Input rows:
▶
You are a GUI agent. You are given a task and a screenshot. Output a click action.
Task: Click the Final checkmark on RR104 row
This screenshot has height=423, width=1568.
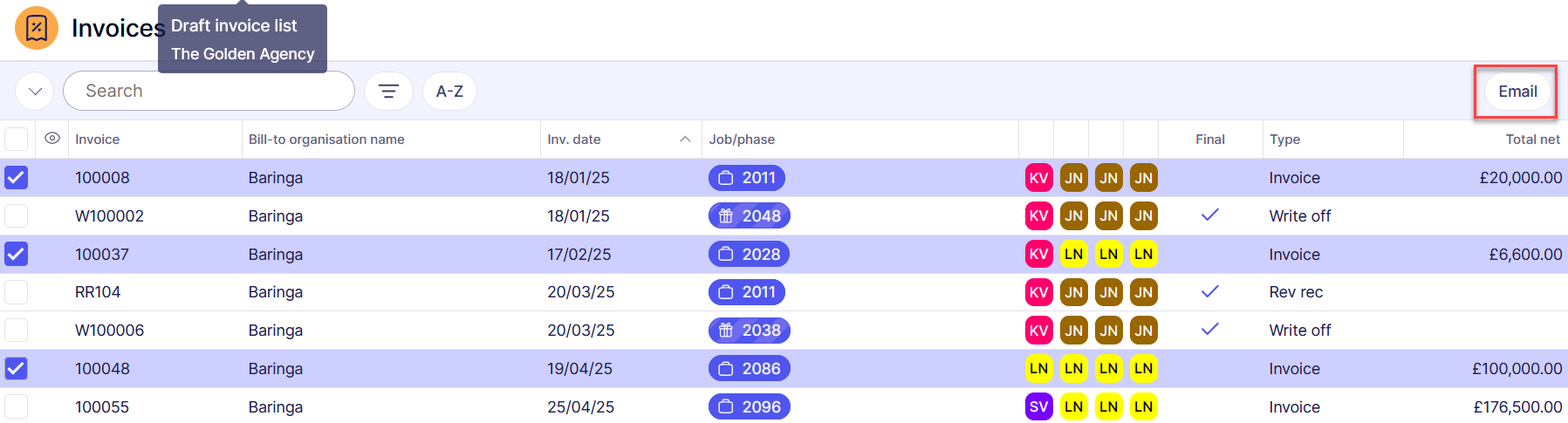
◀
▶
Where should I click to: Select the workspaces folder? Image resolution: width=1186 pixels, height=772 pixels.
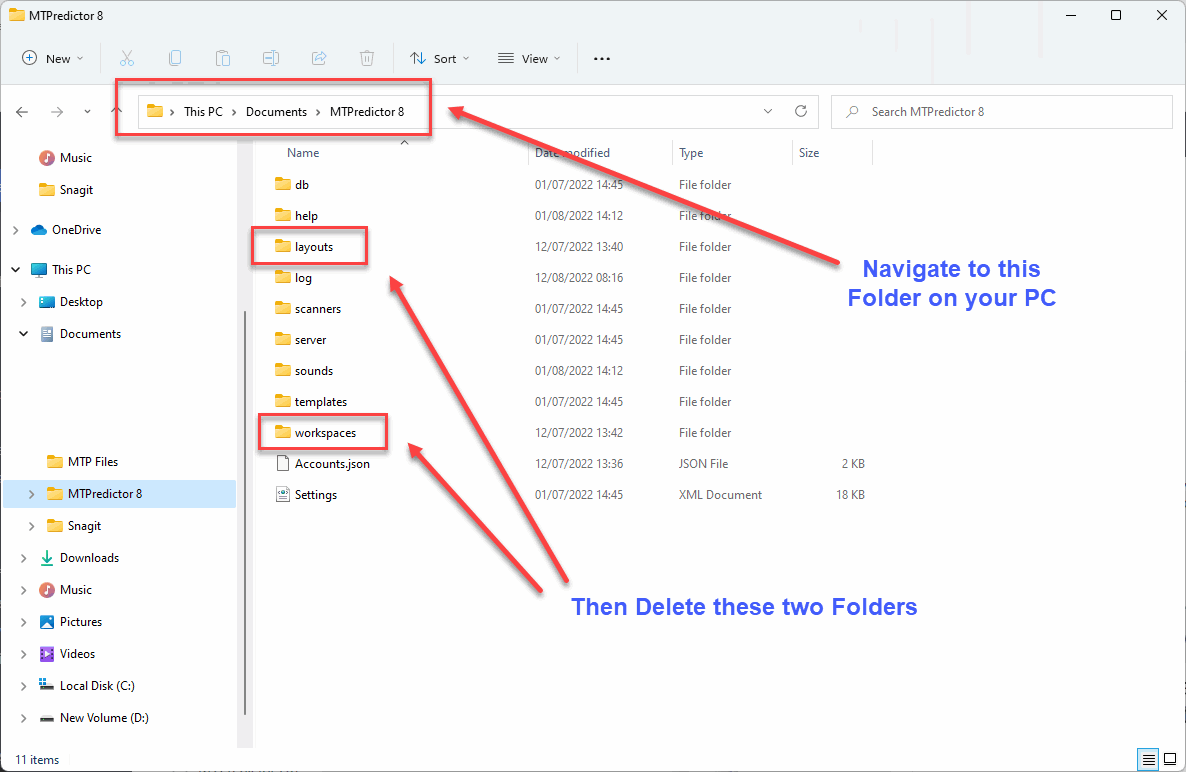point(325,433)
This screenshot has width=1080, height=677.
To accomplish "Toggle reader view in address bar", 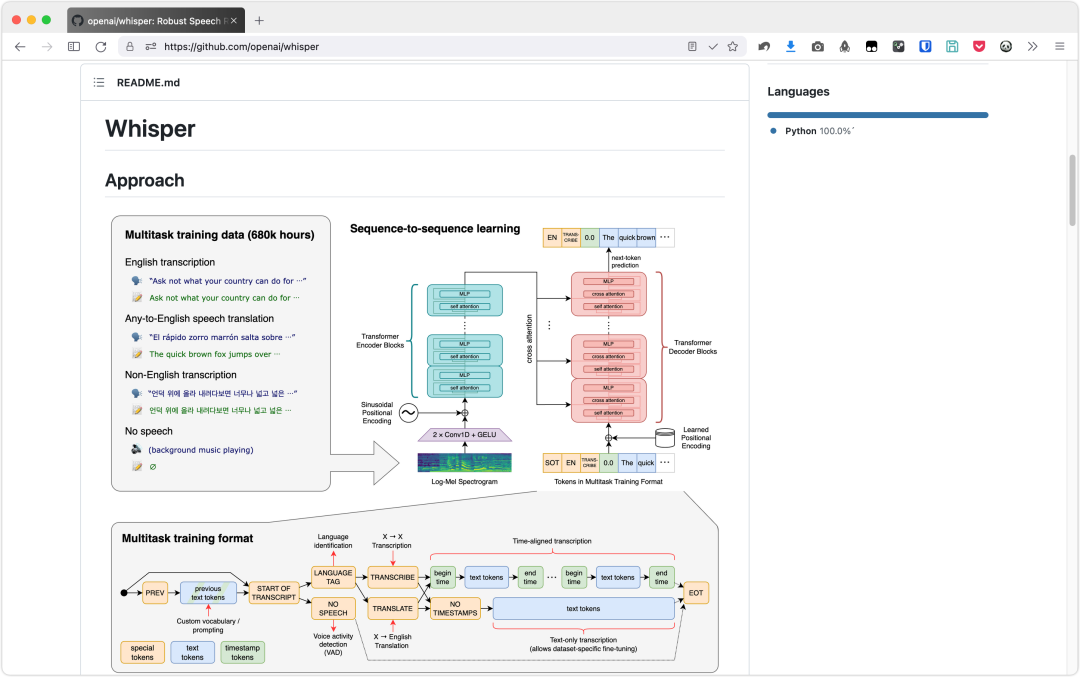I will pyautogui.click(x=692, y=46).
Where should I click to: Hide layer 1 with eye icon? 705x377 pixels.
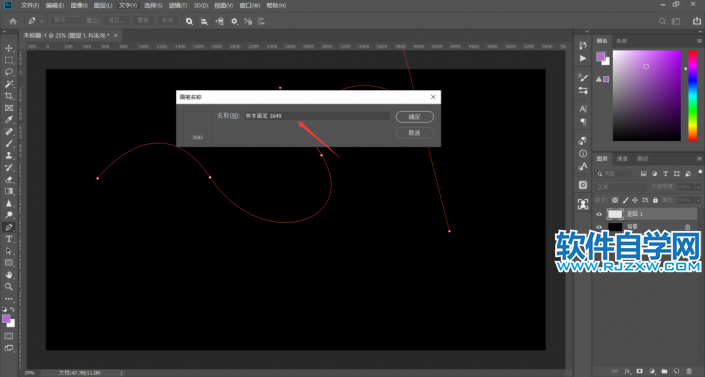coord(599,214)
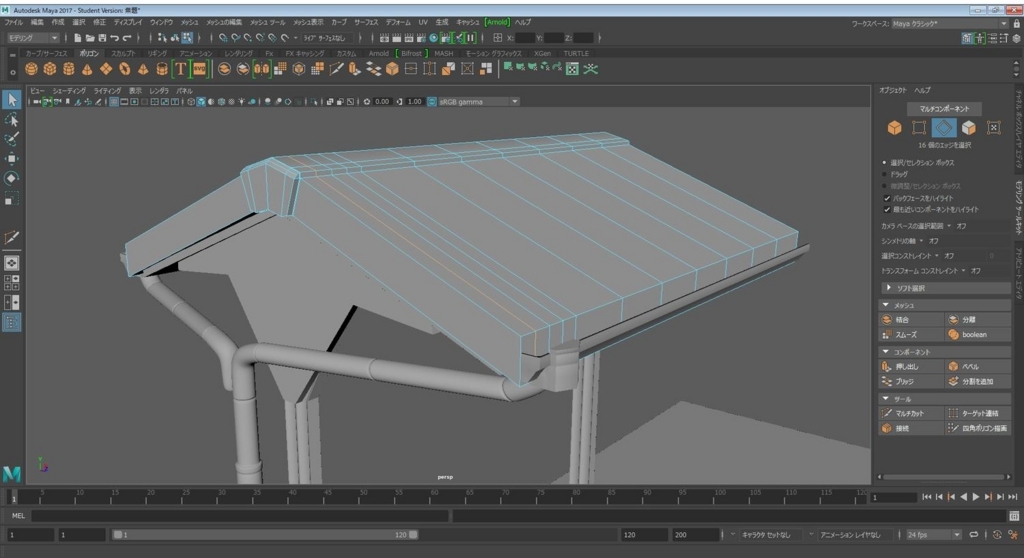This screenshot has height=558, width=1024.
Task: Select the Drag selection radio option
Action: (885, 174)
◀
▶
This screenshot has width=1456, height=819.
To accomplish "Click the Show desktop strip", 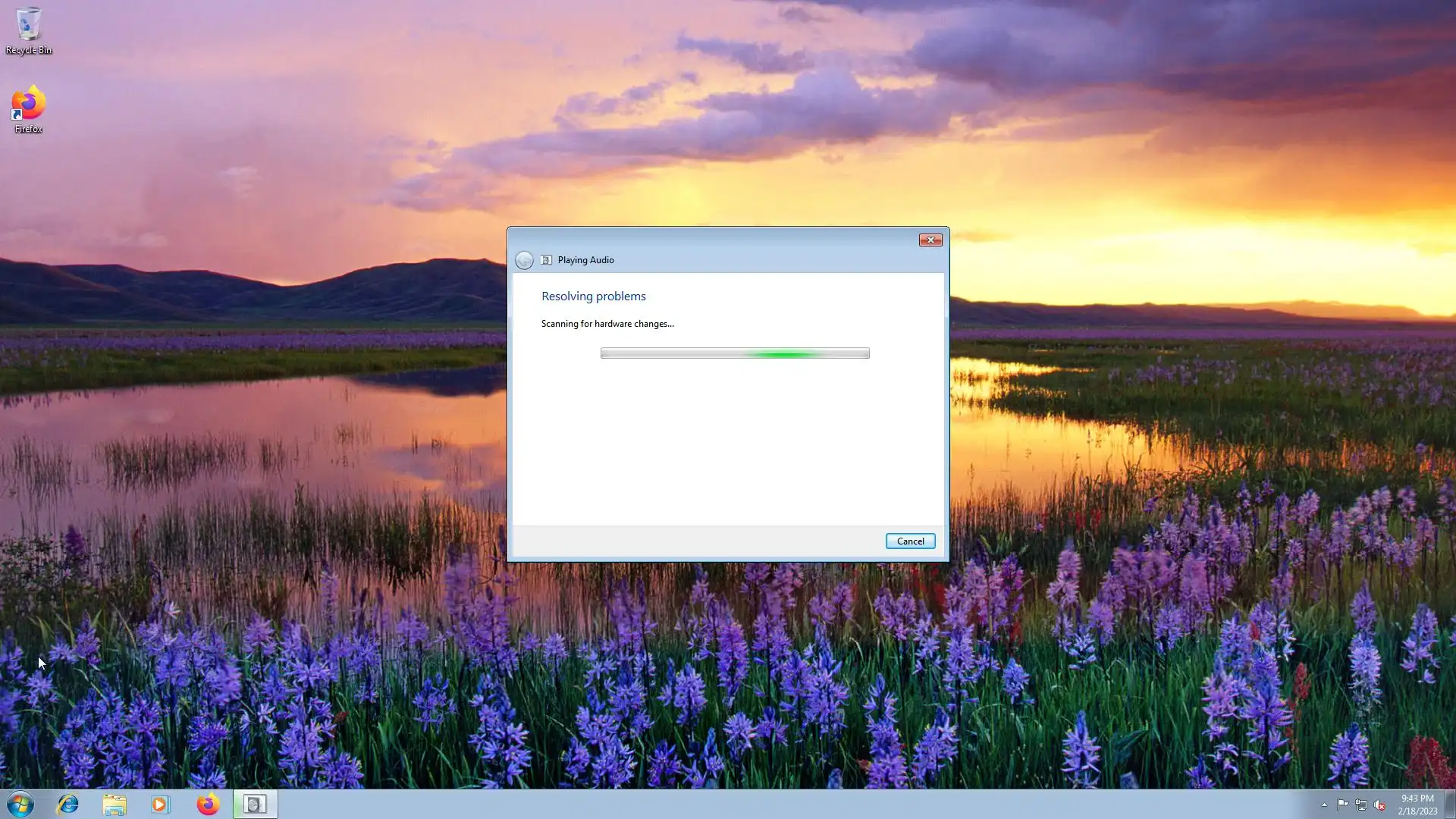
◀
Goal:
Can you print, character for character, the lines between the one holding "This screenshot has width=1456, height=819." and the one holding "the Show desktop", both included, leaving out the pictures?

Exercise response:
This screenshot has width=1456, height=819.
To accomplish "Click the Show desktop strip", 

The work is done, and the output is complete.